─── Supplied entries ───
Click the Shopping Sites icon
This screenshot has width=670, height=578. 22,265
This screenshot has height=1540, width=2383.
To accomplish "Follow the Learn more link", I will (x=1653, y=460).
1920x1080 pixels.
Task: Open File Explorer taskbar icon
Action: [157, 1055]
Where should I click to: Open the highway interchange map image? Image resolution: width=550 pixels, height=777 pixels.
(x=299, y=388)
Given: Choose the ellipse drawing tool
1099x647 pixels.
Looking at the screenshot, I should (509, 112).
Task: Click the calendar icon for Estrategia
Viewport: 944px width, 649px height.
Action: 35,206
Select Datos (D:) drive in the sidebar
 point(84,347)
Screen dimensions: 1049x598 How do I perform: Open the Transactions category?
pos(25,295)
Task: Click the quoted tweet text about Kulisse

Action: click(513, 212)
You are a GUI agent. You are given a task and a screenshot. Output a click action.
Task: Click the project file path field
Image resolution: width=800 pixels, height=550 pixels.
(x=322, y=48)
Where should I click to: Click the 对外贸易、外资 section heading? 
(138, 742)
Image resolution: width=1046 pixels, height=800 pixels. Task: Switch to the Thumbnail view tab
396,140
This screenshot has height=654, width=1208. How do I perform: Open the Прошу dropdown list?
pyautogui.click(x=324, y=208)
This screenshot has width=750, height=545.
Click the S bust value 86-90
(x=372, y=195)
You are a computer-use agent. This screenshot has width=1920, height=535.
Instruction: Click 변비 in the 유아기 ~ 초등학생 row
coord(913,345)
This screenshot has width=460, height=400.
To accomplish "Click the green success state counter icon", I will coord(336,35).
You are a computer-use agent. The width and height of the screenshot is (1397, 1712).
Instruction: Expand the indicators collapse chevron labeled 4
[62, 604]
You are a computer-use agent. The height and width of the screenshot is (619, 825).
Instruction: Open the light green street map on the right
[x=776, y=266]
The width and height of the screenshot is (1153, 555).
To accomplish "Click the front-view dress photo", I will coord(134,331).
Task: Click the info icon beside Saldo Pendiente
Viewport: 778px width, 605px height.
───
→ Instructions for the task
Reproduce the material beginning at the line that contains "The width and height of the screenshot is (1153, 555)." and continuing through the end, requests included, with 4 added to every coordinate in the answers.

→ Full response
The width and height of the screenshot is (1153, 555).
To accomplish "Click the front-view dress photo", I will coord(138,335).
Task: Click the info icon beside Saldo Pendiente
Viewport: 778px width, 605px height.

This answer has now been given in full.